§ YOUR OBJECTIVE: Find every line of the records below that contains the string "dimensions", and copy each one. Case counts.

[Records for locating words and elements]

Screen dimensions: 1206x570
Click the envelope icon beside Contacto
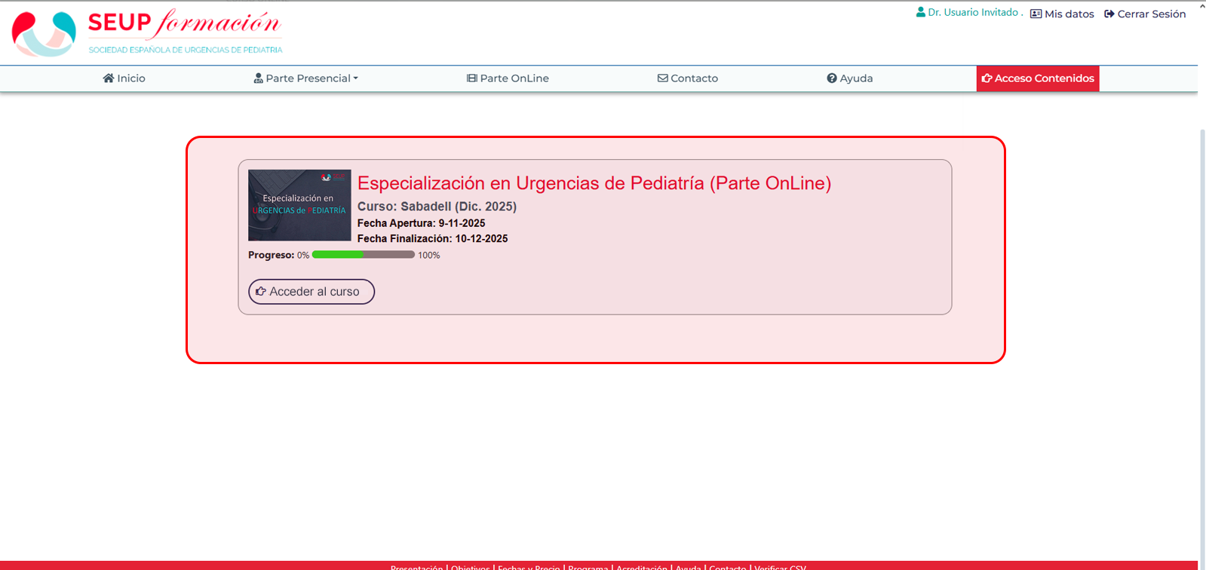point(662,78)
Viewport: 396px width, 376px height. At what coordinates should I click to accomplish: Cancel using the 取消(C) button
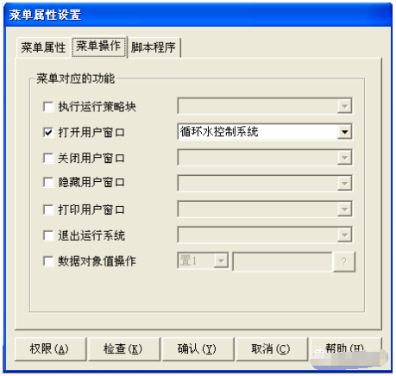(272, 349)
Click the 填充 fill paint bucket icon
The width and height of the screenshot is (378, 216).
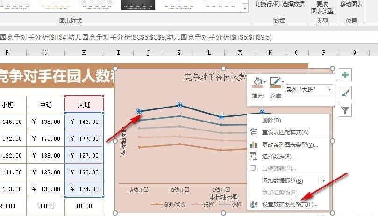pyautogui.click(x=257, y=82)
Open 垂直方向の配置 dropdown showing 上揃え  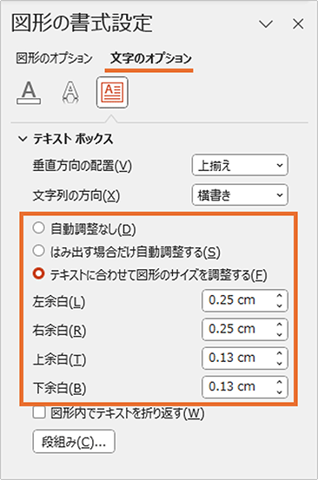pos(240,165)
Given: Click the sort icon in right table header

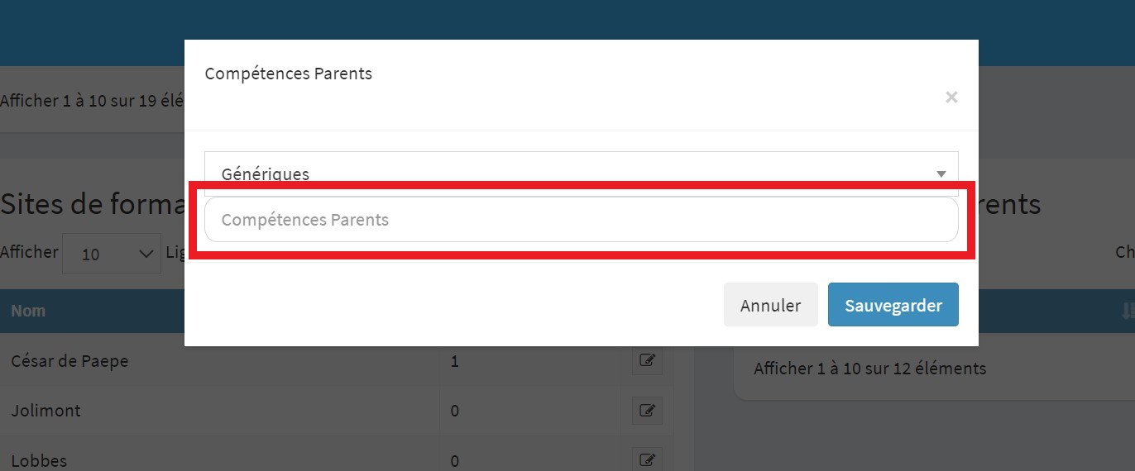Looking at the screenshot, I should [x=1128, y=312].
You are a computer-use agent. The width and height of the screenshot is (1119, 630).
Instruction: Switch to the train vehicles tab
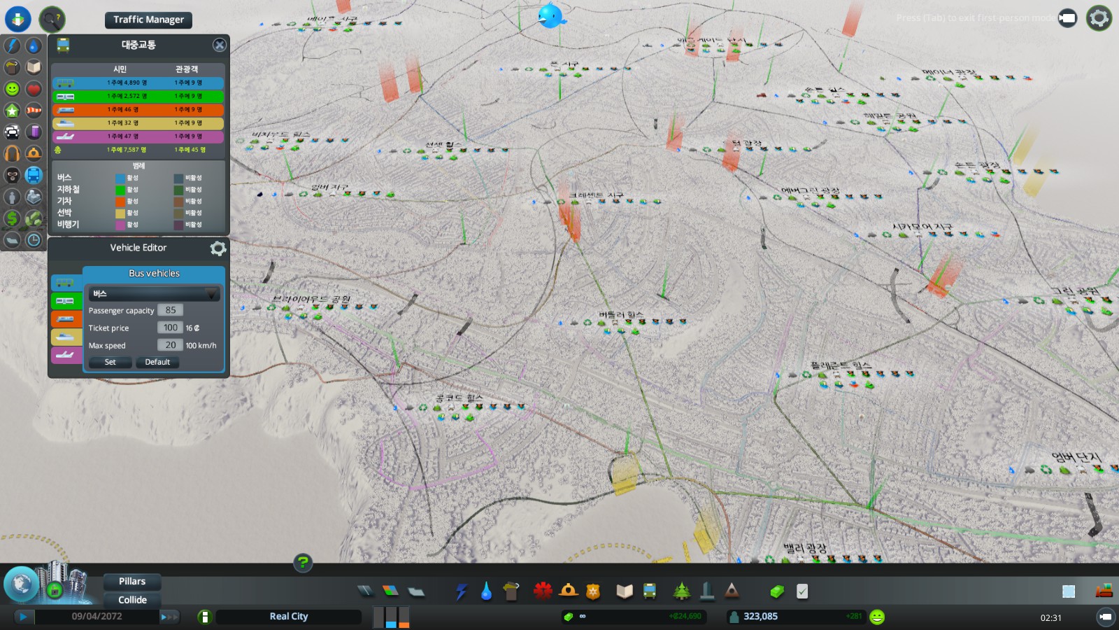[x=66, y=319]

* * *

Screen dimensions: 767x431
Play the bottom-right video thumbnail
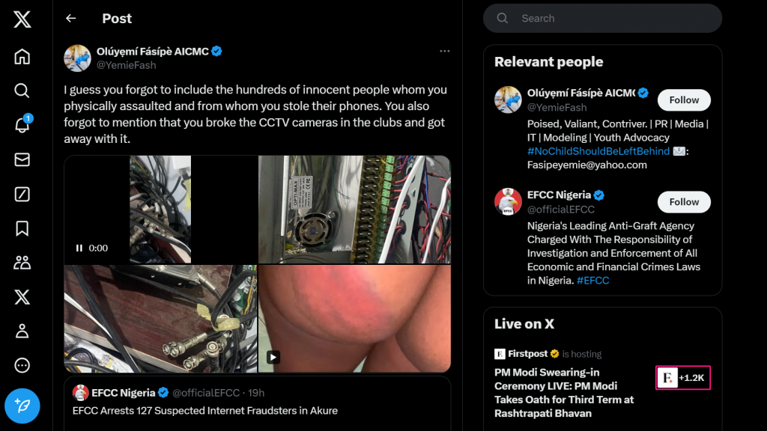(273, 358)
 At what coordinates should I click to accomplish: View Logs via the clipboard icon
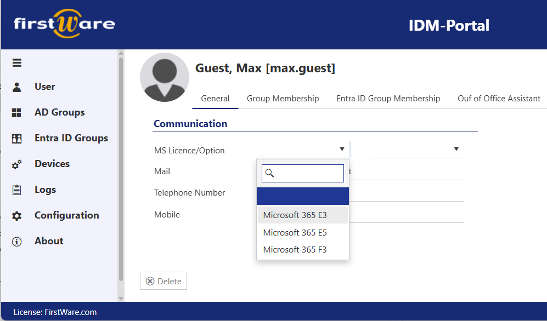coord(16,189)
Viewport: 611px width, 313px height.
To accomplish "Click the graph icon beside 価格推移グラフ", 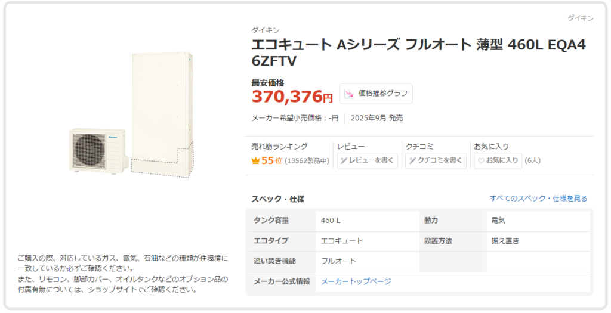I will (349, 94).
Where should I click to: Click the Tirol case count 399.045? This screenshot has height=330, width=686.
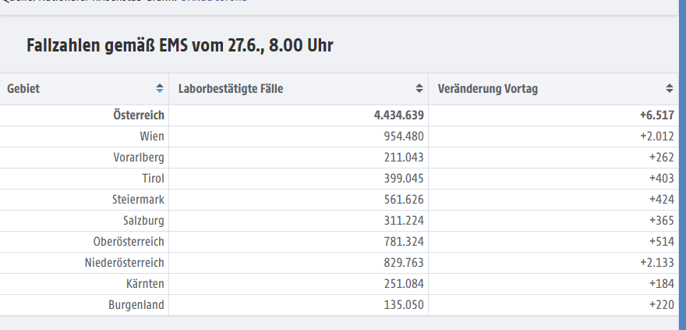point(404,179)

...

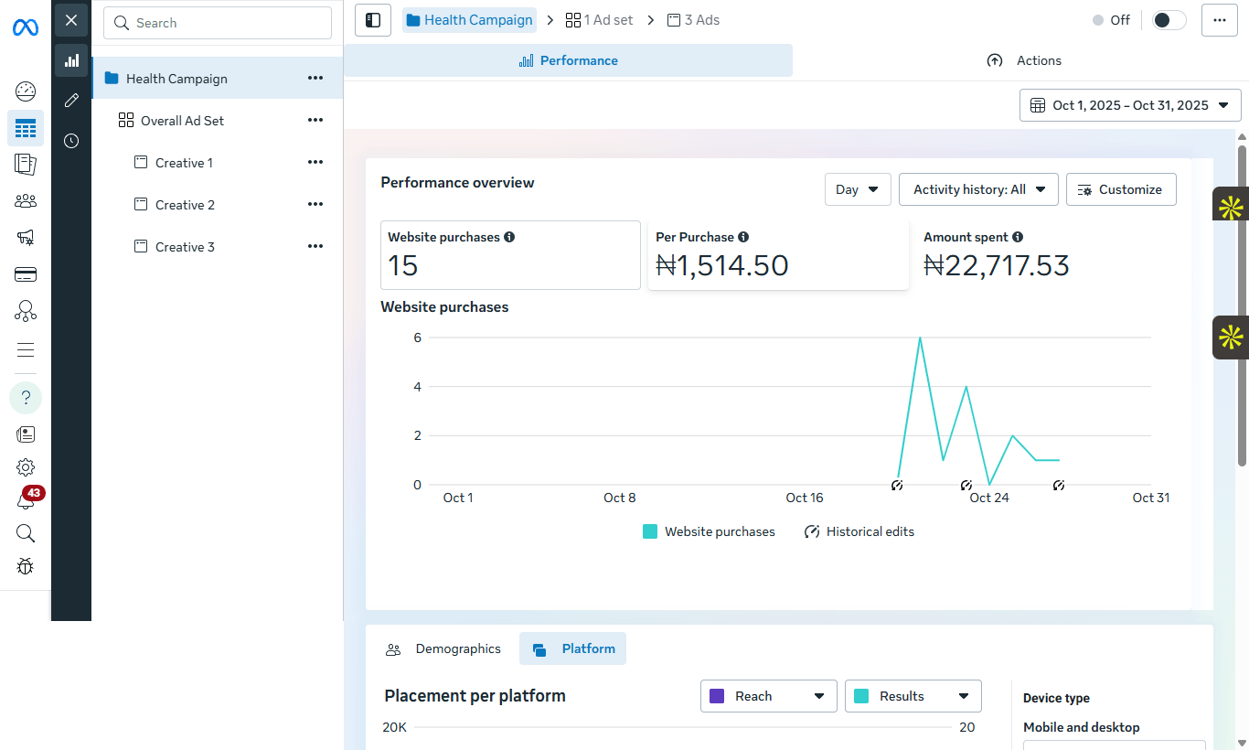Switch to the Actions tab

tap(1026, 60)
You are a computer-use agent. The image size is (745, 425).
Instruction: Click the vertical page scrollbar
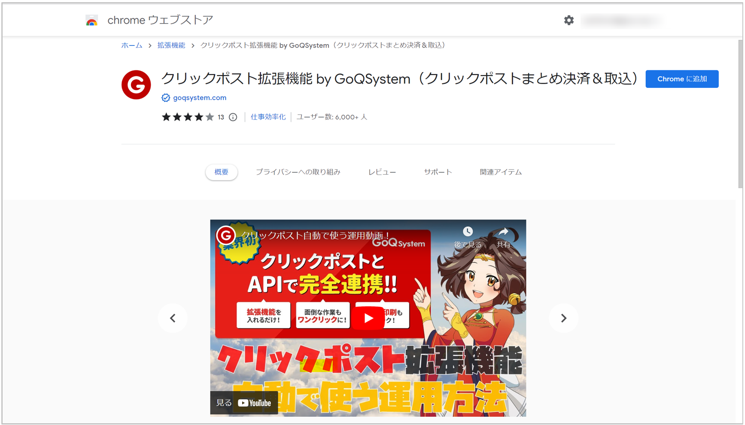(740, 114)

§ ANSWER TO THIS EXERCISE:
Screen dimensions: 1206x570
Screen dimensions: 767x431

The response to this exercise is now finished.